Stored entries:

>>>>

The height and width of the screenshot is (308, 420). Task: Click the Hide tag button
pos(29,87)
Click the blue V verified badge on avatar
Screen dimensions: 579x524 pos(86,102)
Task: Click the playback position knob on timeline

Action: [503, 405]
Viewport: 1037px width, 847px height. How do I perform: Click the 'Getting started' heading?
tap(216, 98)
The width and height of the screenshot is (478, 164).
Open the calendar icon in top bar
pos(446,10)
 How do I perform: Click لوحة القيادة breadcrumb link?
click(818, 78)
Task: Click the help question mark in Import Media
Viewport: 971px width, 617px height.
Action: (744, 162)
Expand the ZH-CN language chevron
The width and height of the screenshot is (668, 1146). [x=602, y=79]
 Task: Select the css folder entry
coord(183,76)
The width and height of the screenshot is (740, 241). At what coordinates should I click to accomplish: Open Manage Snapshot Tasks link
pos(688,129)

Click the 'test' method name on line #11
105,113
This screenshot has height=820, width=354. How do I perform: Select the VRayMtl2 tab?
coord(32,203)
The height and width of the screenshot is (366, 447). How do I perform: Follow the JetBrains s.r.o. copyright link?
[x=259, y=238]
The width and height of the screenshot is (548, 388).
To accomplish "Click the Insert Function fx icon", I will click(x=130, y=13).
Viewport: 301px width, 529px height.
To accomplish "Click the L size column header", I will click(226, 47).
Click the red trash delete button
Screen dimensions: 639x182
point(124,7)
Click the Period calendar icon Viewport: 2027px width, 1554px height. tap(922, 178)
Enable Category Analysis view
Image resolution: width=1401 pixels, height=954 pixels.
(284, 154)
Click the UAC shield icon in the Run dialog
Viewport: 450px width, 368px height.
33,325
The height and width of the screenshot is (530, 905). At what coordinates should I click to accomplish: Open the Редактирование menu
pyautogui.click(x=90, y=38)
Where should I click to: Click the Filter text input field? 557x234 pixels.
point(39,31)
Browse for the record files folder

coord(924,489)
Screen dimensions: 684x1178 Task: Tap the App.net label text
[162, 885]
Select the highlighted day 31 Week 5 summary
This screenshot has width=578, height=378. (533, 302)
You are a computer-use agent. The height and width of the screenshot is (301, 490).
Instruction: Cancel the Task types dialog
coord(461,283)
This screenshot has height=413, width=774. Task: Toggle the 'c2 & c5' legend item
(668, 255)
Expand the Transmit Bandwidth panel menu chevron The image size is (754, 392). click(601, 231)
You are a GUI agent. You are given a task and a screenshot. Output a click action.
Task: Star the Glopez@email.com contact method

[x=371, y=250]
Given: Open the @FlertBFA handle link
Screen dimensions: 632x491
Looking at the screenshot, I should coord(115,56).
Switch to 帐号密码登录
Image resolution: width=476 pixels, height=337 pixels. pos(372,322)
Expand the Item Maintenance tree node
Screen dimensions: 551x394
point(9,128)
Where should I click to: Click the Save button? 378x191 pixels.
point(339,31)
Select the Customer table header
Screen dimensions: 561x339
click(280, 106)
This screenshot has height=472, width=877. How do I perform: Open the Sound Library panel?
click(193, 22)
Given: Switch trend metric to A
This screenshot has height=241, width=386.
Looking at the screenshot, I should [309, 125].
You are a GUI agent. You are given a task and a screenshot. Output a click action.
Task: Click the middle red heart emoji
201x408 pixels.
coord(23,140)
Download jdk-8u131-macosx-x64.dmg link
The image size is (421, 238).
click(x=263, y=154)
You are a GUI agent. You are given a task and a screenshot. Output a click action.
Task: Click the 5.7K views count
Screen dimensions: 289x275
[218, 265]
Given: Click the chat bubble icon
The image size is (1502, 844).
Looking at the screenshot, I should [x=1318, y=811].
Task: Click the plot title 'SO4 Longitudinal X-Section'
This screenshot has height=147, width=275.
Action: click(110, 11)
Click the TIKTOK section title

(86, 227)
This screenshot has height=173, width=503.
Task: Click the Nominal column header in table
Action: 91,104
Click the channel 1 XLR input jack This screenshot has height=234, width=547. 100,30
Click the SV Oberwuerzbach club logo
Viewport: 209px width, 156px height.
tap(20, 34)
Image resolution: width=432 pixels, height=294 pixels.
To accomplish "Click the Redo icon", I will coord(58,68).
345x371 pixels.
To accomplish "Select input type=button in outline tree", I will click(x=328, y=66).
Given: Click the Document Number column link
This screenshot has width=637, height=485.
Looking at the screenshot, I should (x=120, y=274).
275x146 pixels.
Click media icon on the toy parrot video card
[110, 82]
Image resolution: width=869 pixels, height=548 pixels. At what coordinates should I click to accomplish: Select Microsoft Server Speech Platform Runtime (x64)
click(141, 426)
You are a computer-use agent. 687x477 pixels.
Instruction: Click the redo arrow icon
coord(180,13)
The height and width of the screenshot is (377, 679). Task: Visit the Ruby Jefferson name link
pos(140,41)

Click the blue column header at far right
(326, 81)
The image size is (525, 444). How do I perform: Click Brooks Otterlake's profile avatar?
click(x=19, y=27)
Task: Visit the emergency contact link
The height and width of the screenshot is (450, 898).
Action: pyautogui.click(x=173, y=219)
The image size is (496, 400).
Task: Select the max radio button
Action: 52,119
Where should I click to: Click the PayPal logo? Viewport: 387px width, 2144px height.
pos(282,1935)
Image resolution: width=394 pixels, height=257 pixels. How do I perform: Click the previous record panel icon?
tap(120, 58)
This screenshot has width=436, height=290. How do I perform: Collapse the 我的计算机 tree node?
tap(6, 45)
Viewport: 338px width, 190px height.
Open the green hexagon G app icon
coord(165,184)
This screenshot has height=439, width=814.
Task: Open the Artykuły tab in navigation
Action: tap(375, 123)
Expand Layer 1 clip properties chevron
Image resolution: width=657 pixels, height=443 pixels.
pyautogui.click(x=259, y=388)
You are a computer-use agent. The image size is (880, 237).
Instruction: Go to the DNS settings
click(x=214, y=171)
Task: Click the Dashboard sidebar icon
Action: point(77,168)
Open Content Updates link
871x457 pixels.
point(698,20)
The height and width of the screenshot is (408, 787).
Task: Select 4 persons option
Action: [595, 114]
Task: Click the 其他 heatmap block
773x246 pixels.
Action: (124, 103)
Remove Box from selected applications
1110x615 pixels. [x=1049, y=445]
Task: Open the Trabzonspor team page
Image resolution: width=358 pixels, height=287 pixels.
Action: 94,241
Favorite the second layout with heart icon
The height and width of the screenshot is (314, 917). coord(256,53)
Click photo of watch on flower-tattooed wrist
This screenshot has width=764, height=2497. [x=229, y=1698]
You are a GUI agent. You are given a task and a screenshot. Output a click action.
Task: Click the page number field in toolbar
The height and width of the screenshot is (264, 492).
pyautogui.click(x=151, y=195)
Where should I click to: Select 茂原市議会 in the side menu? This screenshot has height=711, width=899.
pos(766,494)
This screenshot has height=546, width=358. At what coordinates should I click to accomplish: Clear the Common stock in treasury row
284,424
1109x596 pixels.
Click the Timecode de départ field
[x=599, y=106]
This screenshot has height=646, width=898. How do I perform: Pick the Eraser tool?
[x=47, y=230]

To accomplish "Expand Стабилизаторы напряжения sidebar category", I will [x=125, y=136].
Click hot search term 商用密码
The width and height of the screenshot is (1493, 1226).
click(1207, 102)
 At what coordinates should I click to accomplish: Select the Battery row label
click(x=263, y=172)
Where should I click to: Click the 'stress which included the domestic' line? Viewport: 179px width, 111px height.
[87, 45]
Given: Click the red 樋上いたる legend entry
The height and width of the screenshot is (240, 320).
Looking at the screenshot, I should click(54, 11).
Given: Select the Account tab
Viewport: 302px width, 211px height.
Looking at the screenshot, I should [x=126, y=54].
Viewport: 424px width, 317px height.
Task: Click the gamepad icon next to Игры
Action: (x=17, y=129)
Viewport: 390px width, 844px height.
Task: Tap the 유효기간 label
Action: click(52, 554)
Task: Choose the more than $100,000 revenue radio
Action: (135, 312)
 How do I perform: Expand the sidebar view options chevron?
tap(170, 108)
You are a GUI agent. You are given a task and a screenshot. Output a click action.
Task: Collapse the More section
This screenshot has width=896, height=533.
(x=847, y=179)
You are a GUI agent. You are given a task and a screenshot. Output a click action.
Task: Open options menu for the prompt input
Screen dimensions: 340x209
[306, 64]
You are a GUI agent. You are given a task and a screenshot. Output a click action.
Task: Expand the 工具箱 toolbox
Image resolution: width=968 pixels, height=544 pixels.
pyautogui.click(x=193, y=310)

<<<<

▶ Task directions: Could you restate word for word the lines above, from the one that contains "You are a computer-use agent. The height" through the one that contains "Given: Open the @FlertBFA handle link", and no others?

▶ Output:
You are a computer-use agent. The height and width of the screenshot is (301, 490).
Instruction: Cancel the Task types dialog
coord(461,283)
This screenshot has height=413, width=774. Task: Toggle the 'c2 & c5' legend item
(668, 255)
Expand the Transmit Bandwidth panel menu chevron The image size is (754, 392). click(601, 231)
You are a GUI agent. You are given a task and a screenshot. Output a click action.
Task: Star the Glopez@email.com contact method

[x=371, y=250]
Given: Open the @FlertBFA handle link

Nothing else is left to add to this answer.